Problem details:
Starting at the line that contains "346x193 pixels. How" and ending at the line that contains "(x=819, y=134)", rewrite those lines from the rows below as a numbered list. Omit blank lines and leave the pictures out.

Source data:
■ ■ ■ ■ ■ ■ ■
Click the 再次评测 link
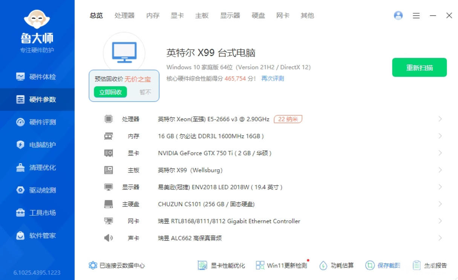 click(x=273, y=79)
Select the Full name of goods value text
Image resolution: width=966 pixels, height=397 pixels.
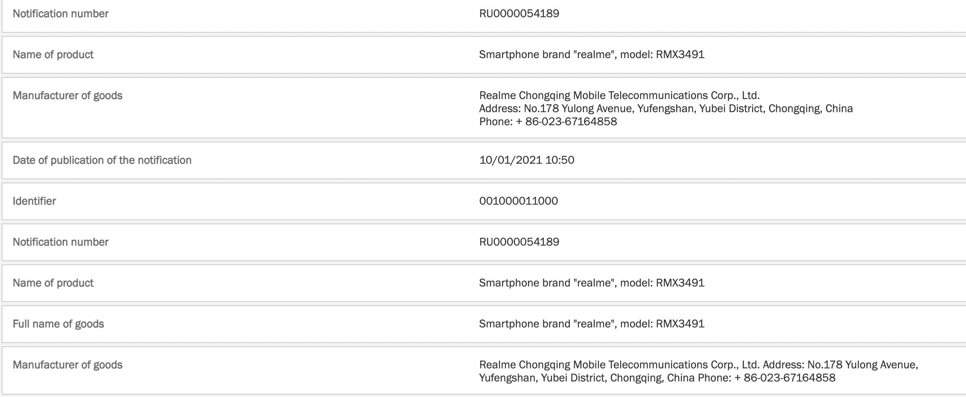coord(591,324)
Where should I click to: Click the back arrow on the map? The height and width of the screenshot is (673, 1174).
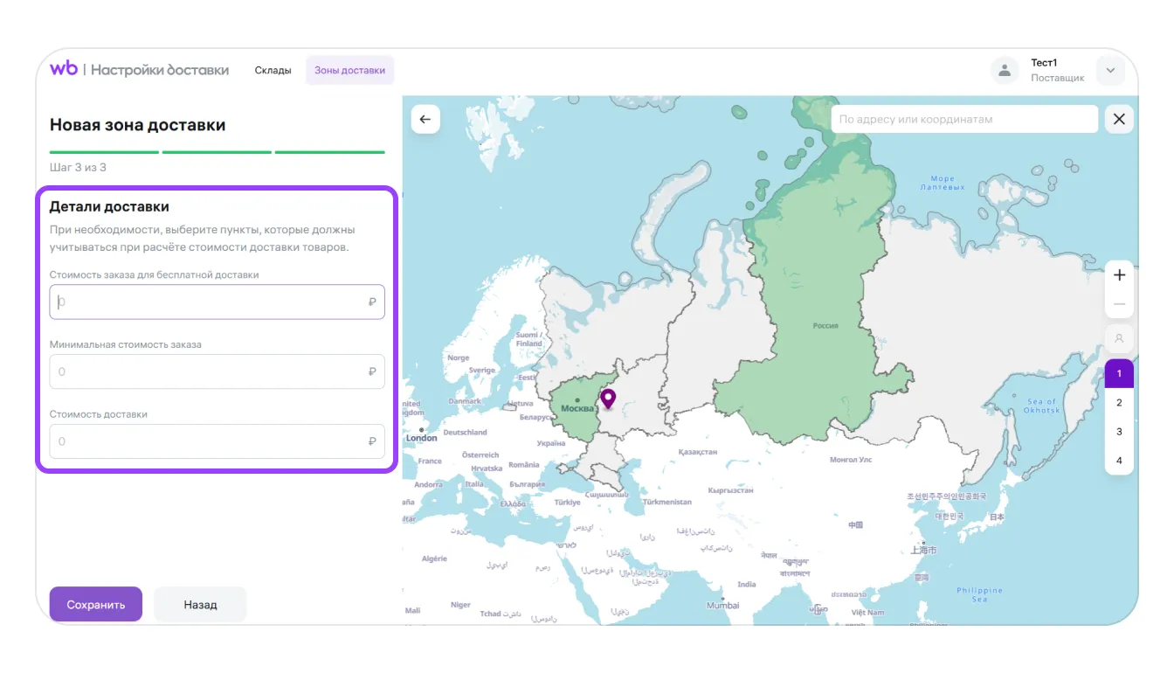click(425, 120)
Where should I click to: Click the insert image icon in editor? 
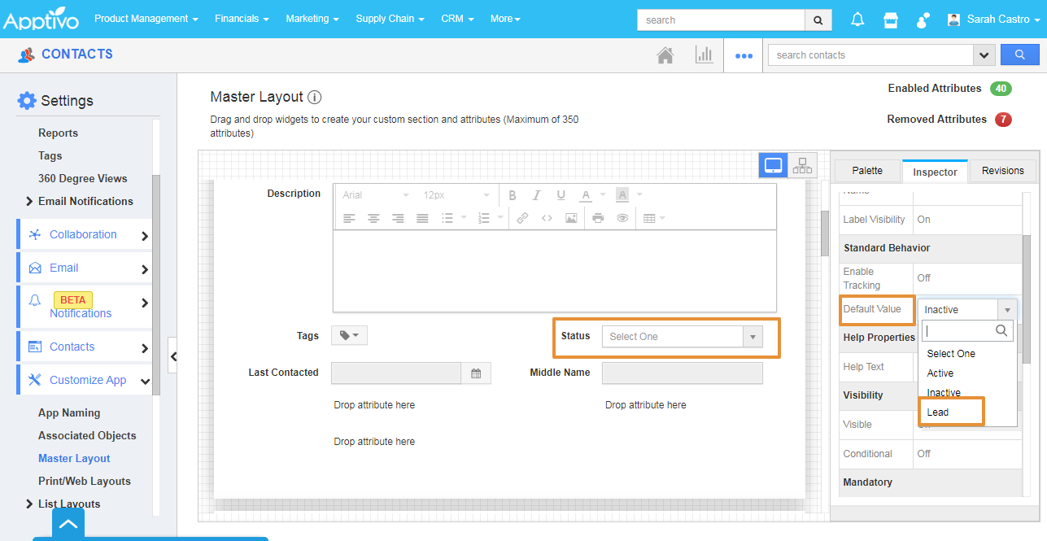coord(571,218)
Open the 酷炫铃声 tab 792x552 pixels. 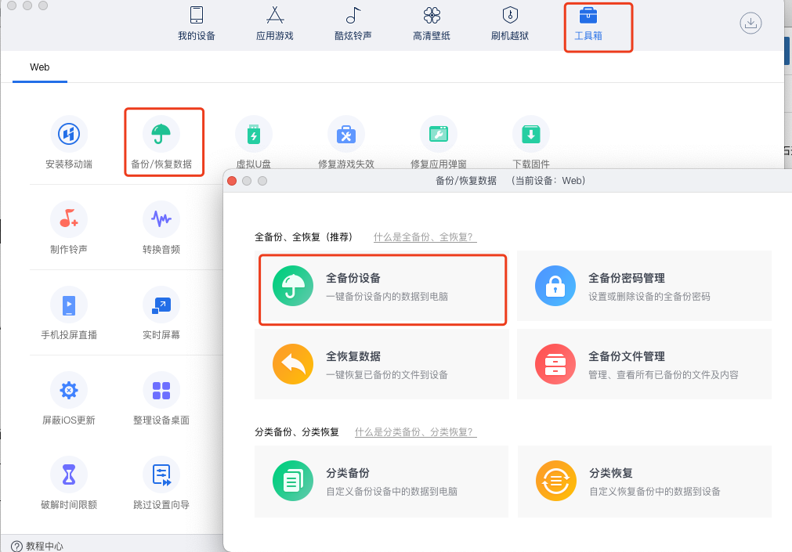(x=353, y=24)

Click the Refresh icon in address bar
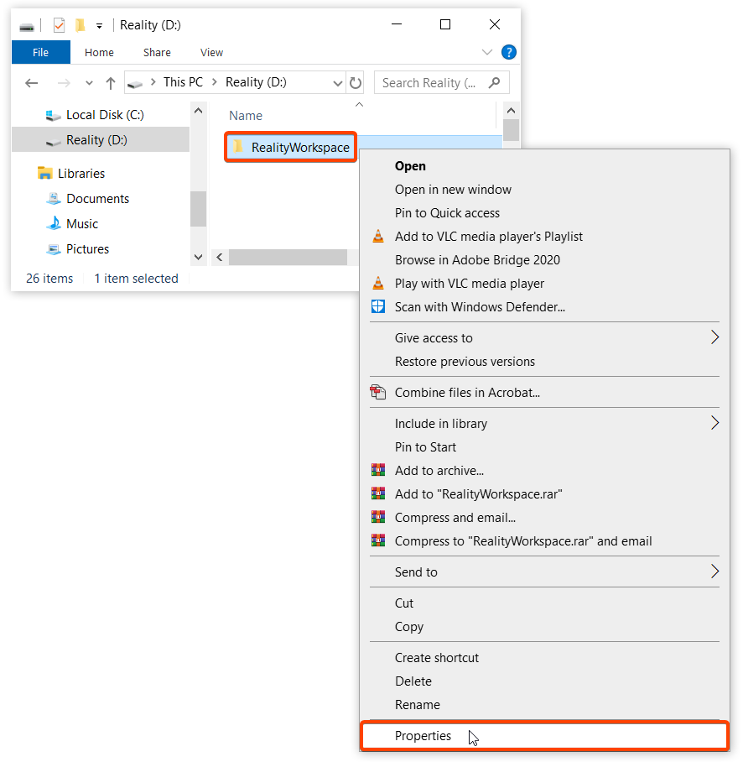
■ ■ ■ ■ ■ ■ ■
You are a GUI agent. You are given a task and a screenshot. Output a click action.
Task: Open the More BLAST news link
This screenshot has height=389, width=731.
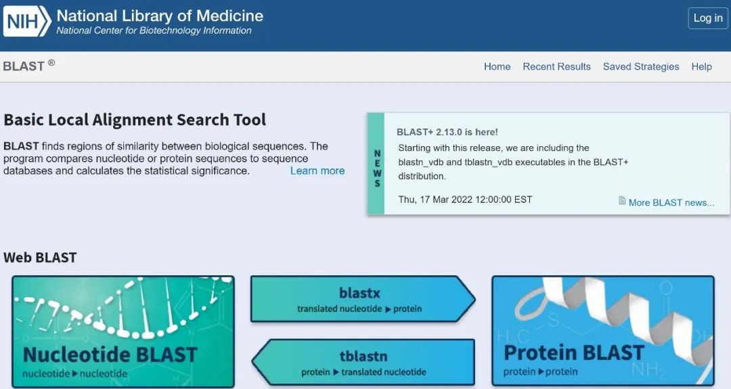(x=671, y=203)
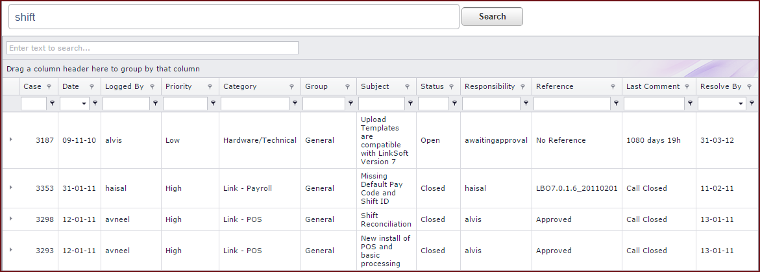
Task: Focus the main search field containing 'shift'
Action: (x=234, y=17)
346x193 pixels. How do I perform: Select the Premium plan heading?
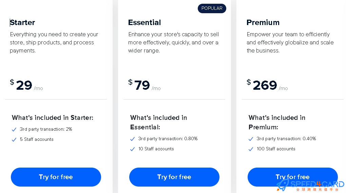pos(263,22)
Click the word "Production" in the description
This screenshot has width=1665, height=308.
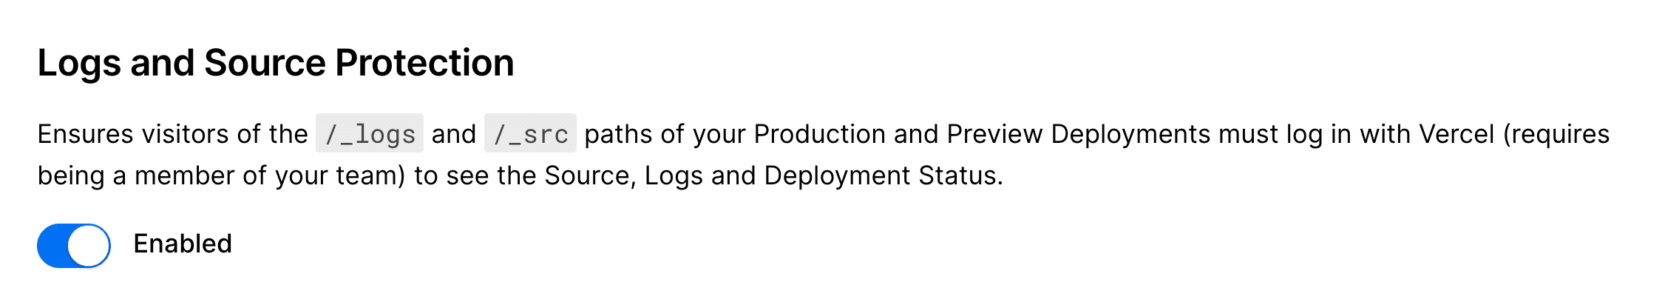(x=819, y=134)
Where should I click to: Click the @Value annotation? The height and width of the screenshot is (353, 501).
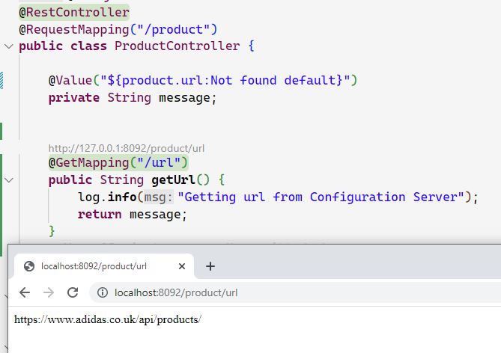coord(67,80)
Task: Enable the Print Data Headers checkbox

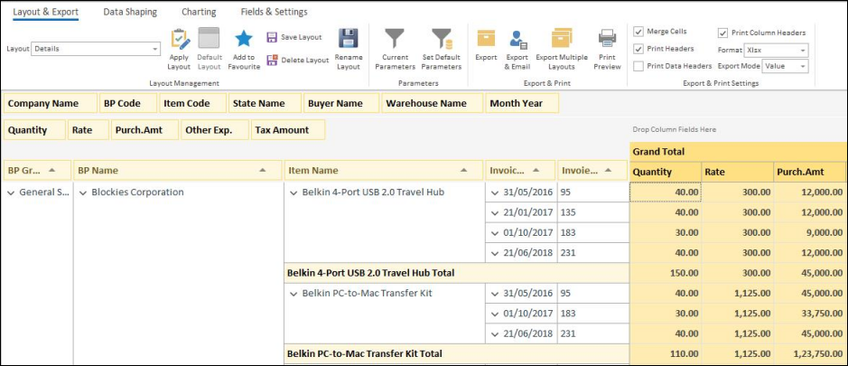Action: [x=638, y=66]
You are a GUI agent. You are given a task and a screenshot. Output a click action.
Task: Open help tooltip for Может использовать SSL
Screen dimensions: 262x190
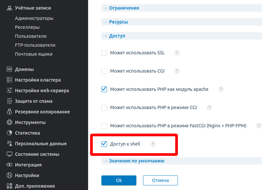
■ ■ ■ ■ ■ ■ ■
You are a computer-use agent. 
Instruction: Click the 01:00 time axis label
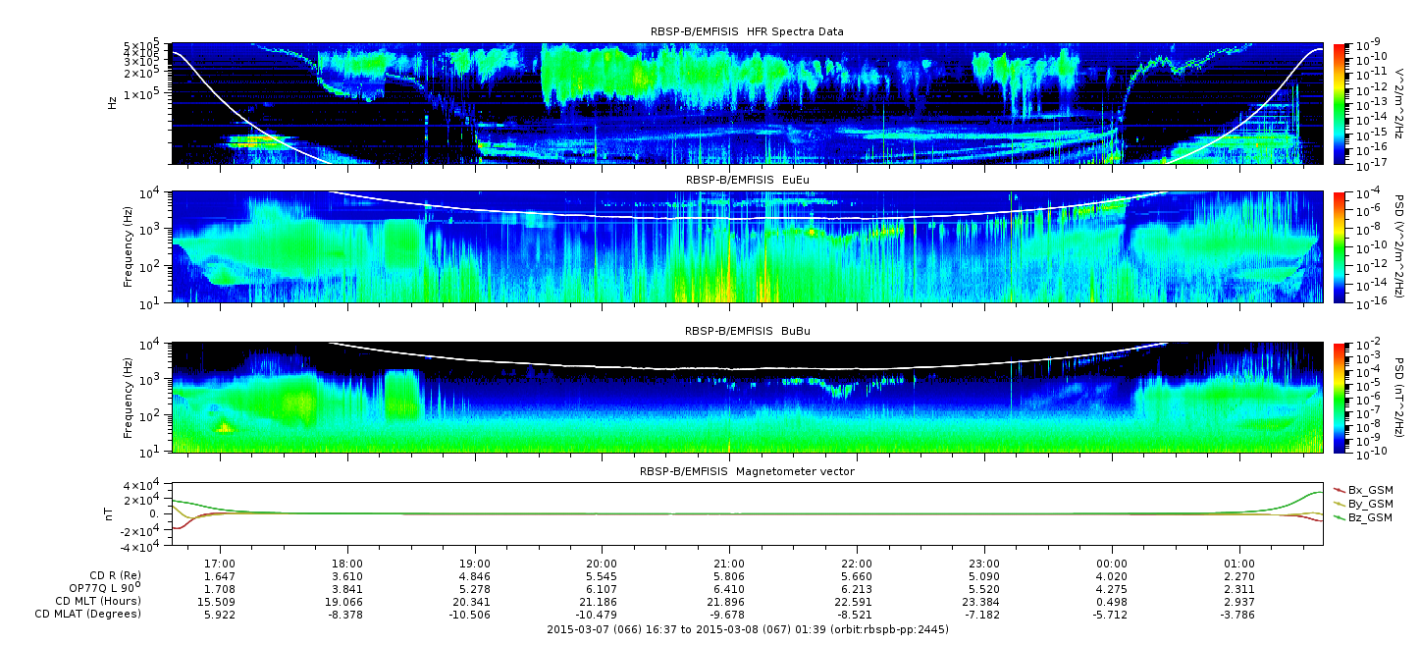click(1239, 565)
■ ■ ■ ■ ■ ■ ■
Exercise result:
1. 346x193 pixels. How do I perform: Select the Premium plan heading?
2. pos(263,22)
3. Click the word "Production" in the description
4. This screenshot has width=1665, height=308.
5. (x=819, y=134)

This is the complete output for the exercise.